## SET TASK 1:
Copy out the records verbatim, beginning with the first line of the records and stopping after the line that contains "Locate an element".

## SOURCE:
X-ray pulsar-based navigation and timing (XNAV) or simply pulsar navigation is a navigation technique whereby the periodic X-ray signals emitted from pulsars are used to determine the location of a vehicle, such as a spacecraft in deep space. A vehicle using XNAV would compare received X-ray signals with a database of known pulsar frequencies and locations. Similar to GPS, this comparison would allow the vehicle to calculate its position accurately (±5 km). The advantage of using X-ray signals over radio waves is that X-ray telescopes can be made smaller and lighter. Experimental demonstrations have been reported in 2018.

Spacecraft navigation

Studies
The Advanced Concepts Team of ESA studied in 2003 the feasibility of x-ray pulsar navigation in collaboration with the Universitat Politecnica de Catalunya in Spain. After the study, the interest in the XNAV technology within the European Space Agency was consolidated leading, in 2012, to two different and more detailed studies performed by GMV AEROSPACE AND DEFENCE (ES) and the National Physical Laboratory (UK).

Experiments
XPNAV 1 On 9 November 2016, the Chinese Academy of Sciences launched an experimental pulsar navigation satellite called XPNAV 1. XPNAV-1 has a mass of 240 kg, and is in a 493 km × 512 km, 97.41° orbit. XPNAV-1 will characterize 26 nearby pulsars for their pulse frequency and intensity to create a navigation database that could be used by future operational missions. The satellite is expected to operate for five to ten years. XPNAV-1 is the first pulsar navigation mission launched into orbit.

## GIVEN INFORMATION:
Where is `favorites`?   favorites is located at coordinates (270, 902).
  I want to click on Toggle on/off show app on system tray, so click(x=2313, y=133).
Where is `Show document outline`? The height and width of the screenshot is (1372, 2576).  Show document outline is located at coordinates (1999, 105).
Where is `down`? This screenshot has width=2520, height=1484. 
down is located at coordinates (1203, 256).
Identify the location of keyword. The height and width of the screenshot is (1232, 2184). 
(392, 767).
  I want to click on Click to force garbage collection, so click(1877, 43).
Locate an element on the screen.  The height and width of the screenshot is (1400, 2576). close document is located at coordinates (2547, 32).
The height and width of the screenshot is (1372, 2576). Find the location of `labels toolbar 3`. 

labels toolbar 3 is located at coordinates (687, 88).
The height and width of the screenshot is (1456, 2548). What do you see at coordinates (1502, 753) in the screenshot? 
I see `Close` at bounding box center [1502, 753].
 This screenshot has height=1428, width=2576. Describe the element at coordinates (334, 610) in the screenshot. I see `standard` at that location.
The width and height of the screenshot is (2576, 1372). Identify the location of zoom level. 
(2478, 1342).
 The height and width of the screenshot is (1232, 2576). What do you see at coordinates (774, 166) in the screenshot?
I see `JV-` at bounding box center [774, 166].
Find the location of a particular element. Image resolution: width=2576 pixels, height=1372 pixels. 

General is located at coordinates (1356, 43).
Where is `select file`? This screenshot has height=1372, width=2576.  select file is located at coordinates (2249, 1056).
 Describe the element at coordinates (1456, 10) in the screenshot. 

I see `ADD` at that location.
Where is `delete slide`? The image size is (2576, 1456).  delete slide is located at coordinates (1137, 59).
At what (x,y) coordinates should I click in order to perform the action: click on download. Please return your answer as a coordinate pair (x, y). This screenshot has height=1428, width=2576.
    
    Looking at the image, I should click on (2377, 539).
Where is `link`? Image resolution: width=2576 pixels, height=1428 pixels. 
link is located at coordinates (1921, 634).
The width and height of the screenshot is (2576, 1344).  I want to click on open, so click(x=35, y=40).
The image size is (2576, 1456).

## SET TASK 2:
In the pulsar navigation article, rewrite the passage that begins at "Experiments" and ends after "launched into orbit.", putting "China Academy of Space Technology" in place of "Chinese Academy of Sciences".

## TASK OUTPUT 1:
Where is `favorites`?   favorites is located at coordinates (270, 902).
  I want to click on Toggle on/off show app on system tray, so click(x=2313, y=133).
Where is `Show document outline`? The height and width of the screenshot is (1372, 2576).  Show document outline is located at coordinates (1999, 105).
Where is `down`? This screenshot has width=2520, height=1484. 
down is located at coordinates (1203, 256).
Identify the location of keyword. The height and width of the screenshot is (1232, 2184). 
(392, 767).
  I want to click on Click to force garbage collection, so click(1877, 43).
Locate an element on the screen.  The height and width of the screenshot is (1400, 2576). close document is located at coordinates (2547, 32).

## TASK OUTPUT 2:
Experiments
XPNAV 1 On 9 November 2016, the China Academy of Space Technology launched an experimental pulsar navigation satellite called XPNAV 1. XPNAV-1 has a mass of 240 kg, and is in a 493 km × 512 km, 97.41° orbit. XPNAV-1 will characterize 26 nearby pulsars for their pulse frequency and intensity to create a navigation database that could be used by future operational missions. The satellite is expected to operate for five to ten years. XPNAV-1 is the first pulsar navigation mission launched into orbit.